De acuerdo con registros del Sistema Nacional de Vigilancia Epidemiológica, durante 2025 la entidad acumuló 3 mil 425 casos de depresión. En tanto, durante las primeras 13 semanas de 2026 ya suman 778 reportes, lo que confirma que este trastorno continúa entre los problemas de salud más frecuentes. Las estadísticas también muestran una mayor incidencia en mujeres. En contraste, padecimientos neurológicos como Parkinson y Alzheimer presentan cifras más estables, con 173 y 61 casos respectivamente en 2025, mientras que en 2026 se contabilizan 37 y 4 diagnósticos preliminares.
El psiquiatra y psicoterapeuta Ernesto Amaury Peñuelas González explicó que los trastornos afectivos se observan cada vez con mayor frecuencia en personas de entre 14 y 25 años. Indicó que antes estos cuadros eran más comunes en adultos, pero actualmente se detectan de forma creciente en adolescentes y universitarios. Añadió que la pandemia aceleró este fenómeno debido al aislamiento social, pérdidas familiares, incertidumbre económica y ruptura de rutinas.

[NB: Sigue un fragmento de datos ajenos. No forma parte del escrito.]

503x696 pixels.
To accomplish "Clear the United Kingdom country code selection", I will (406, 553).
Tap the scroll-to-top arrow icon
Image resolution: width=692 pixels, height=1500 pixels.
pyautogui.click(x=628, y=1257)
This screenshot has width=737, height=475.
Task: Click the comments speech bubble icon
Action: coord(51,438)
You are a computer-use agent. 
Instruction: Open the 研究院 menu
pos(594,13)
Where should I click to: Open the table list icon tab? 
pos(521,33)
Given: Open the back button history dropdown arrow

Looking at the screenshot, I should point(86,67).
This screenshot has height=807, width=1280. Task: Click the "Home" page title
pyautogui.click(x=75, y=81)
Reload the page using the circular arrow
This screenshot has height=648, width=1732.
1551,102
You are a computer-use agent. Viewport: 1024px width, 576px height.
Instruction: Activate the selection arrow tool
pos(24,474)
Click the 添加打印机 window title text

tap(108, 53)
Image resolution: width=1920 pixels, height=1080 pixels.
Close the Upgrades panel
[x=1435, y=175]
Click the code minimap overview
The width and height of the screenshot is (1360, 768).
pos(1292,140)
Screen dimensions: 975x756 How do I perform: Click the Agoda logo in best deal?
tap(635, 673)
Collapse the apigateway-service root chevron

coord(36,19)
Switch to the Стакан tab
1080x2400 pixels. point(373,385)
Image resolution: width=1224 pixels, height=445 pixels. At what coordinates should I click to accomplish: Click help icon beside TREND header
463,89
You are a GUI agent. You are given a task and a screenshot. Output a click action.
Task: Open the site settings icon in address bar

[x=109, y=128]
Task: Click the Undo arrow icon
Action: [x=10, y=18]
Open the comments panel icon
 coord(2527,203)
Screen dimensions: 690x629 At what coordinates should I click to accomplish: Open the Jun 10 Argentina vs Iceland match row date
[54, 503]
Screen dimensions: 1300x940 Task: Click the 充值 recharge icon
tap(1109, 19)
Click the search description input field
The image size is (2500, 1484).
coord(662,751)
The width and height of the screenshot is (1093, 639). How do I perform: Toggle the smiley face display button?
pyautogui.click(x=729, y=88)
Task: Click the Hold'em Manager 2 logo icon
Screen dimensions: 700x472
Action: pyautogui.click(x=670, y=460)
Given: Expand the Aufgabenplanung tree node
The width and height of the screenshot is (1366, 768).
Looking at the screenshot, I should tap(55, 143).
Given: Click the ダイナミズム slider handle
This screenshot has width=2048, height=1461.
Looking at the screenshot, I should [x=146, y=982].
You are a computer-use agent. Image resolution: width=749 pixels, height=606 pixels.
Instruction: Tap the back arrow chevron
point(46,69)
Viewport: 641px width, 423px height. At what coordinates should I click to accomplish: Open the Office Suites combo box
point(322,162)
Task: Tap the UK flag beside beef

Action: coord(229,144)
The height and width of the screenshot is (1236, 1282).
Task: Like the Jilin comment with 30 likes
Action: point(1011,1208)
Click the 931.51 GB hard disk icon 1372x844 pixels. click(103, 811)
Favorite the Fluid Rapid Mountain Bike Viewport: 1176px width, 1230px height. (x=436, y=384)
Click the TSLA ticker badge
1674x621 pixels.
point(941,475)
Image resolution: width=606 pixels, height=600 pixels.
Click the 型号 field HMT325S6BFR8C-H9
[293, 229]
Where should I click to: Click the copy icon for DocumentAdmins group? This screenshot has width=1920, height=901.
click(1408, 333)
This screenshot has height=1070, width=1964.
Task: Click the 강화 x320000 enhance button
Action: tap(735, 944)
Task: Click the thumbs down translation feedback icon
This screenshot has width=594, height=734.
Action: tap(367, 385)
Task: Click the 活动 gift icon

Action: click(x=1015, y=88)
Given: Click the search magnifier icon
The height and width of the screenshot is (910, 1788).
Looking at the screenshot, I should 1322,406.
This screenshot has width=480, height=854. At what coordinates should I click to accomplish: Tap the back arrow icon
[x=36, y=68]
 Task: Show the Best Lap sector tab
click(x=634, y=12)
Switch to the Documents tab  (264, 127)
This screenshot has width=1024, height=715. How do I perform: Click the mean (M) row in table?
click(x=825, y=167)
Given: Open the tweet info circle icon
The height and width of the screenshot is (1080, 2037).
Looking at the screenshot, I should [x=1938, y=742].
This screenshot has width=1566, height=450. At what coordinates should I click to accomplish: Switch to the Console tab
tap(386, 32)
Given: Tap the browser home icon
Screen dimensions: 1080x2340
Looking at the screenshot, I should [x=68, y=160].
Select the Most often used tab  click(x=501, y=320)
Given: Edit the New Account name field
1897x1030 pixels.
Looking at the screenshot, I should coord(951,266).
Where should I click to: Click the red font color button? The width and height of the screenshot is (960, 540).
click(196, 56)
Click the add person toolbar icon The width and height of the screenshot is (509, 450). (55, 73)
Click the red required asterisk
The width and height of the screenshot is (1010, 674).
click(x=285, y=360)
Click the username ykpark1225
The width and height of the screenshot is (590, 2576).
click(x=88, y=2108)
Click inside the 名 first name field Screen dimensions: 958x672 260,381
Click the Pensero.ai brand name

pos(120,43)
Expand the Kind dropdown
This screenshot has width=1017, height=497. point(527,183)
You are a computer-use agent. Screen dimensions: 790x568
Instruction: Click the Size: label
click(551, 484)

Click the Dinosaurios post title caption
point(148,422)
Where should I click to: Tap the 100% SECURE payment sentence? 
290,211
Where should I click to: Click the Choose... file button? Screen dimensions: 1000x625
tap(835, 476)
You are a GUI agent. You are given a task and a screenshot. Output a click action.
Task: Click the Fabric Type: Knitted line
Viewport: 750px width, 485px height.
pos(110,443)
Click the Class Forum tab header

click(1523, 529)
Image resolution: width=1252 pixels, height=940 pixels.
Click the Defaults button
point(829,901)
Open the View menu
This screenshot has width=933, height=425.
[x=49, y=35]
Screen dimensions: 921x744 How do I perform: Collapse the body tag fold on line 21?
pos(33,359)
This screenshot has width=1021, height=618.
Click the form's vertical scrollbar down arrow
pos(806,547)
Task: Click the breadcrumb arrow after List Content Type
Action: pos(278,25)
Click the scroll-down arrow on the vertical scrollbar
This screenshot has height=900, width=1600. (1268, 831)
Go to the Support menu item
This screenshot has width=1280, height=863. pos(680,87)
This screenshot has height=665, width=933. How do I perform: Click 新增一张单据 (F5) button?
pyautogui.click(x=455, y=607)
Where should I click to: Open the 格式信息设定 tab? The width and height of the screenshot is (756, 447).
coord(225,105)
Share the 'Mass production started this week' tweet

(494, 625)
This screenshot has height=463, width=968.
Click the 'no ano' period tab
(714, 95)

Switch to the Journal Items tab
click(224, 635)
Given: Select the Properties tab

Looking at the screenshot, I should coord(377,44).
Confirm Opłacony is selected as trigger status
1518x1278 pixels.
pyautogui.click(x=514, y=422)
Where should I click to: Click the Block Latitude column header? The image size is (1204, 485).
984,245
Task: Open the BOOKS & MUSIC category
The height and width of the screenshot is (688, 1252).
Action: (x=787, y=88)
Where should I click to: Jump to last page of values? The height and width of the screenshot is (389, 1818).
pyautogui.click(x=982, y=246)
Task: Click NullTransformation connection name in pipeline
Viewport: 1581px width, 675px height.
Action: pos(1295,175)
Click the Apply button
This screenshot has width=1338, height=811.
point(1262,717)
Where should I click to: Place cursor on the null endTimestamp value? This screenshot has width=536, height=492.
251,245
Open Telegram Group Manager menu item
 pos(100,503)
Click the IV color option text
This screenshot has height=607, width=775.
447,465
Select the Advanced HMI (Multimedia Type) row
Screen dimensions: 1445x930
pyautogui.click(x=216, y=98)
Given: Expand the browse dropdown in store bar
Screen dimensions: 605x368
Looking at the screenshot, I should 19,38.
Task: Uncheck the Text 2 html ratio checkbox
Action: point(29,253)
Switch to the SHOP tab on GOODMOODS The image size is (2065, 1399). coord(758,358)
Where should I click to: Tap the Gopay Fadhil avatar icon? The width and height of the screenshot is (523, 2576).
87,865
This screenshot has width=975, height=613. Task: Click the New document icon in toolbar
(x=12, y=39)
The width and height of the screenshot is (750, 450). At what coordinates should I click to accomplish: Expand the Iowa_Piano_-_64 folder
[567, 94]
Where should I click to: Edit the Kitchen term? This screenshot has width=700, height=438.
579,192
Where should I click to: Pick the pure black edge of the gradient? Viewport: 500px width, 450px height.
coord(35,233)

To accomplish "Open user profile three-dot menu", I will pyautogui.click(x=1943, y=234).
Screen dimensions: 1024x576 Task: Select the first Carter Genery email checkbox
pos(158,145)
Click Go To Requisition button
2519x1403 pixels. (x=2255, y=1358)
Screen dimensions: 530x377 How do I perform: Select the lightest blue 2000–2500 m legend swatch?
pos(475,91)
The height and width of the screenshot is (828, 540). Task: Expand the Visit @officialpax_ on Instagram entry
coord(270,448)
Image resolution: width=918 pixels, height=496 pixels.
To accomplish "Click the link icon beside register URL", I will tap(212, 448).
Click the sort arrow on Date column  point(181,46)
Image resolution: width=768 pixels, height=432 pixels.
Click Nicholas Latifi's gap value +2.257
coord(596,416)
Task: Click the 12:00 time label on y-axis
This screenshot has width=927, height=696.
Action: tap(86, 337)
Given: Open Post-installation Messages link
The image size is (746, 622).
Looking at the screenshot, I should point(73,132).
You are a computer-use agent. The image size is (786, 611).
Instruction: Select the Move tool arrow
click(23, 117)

El especialista señaló que la ansiedad suele manifestarse mediante preocupación constante, miedo, tensión e insomnio, mientras que la depresión provoca tristeza persistente, apatía, vacío emocional y pérdida de interés en actividades cotidianas. En casos más severos, ambos padecimientos pueden derivar en autolesiones o pensamientos suicidas si no reciben atención oportuna.
La magnitud del problema también quedó reflejada en el Diagnóstico de Salud Mental Estudiantil 2025 de la UASLP. El estudio reveló que 18.7 por ciento del alumnado presenta depresión grave, 14.8 por ciento se encuentra en riesgo de autolesión y 56.8 por ciento reporta distintos niveles de ansiedad, desde leves hasta altos.
Pese a que cada vez más personas buscan apoyo profesional, Peñuelas González advirtió que los servicios públicos continúan rebasados. Consultas espaciadas, falta de especialistas y concentración de recursos en grandes ciudades dificultan el acceso a tratamientos continuos.
Especialistas coinciden en que el reto para San Luis Potosí no solo consiste en atender los casos actuales, sino en fortalecer campañas preventivas, detección temprana y cobertura integral para jóvenes y familias.